We’ve reached a point where it’s critical that we the people broaden the narrative around higher education by acknowledging that college is not the only path to success and supporting vocational school and skill acquisition through student apprenticeships in the areas of Business Operations, Technology, Education, Healthcare, Manufacturing, Sales, and all Trades. These opportunities can often result in full-time employment right out of high school with the possibility of higher education being shared by the employer, if actually needed or required.
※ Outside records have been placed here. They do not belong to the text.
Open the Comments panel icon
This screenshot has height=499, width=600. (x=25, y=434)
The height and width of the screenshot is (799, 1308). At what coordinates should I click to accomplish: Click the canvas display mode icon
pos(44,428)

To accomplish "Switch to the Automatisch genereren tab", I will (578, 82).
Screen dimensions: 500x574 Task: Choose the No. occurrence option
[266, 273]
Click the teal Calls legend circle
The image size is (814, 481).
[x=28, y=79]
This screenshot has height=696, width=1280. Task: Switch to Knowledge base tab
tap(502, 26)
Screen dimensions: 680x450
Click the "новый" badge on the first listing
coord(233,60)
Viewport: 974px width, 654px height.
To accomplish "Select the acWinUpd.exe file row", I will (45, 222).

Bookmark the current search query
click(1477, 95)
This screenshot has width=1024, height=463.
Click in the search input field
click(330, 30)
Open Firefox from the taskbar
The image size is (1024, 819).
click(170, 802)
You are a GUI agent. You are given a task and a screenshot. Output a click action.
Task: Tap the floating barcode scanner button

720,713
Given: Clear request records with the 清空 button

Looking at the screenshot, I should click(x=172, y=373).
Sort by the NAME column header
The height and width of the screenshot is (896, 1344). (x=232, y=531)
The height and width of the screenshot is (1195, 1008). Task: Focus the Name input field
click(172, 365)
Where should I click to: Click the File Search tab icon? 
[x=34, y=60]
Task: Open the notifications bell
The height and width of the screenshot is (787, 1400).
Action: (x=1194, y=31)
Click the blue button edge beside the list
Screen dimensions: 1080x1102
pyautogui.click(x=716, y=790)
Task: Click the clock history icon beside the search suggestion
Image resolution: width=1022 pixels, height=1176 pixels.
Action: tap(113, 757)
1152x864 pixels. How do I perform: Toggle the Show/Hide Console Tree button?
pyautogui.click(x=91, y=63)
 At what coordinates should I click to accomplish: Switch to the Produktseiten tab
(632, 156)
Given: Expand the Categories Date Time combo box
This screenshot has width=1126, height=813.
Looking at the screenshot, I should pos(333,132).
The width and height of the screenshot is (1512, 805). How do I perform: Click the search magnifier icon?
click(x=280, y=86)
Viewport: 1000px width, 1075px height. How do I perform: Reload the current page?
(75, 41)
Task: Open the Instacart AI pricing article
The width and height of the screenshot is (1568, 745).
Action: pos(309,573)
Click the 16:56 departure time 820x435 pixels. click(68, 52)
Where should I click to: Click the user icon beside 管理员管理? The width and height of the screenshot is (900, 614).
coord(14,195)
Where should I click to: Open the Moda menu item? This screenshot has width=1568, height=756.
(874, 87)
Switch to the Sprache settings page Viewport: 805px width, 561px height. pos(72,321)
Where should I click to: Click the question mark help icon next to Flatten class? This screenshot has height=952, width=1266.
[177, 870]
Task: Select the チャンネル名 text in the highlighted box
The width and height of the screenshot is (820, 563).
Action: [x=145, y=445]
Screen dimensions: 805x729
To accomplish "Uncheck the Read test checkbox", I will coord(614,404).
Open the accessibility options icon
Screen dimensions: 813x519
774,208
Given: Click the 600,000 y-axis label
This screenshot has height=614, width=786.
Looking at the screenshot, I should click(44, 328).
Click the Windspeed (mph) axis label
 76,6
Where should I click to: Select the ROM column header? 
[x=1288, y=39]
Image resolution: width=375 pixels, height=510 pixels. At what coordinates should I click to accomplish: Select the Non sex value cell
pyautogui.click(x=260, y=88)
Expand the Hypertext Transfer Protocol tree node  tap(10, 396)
The more our society finds ways to integrate apprenticeships into the curriculum of high school where youth can explore a variety of industries through business partnerships before making a decision about the next step in their life, the more supported and guided our youth will feel, no matter which path they ultimately choose. It is our hope this important message will take root across this country where our joint efforts raise awareness and change takes place through our actions.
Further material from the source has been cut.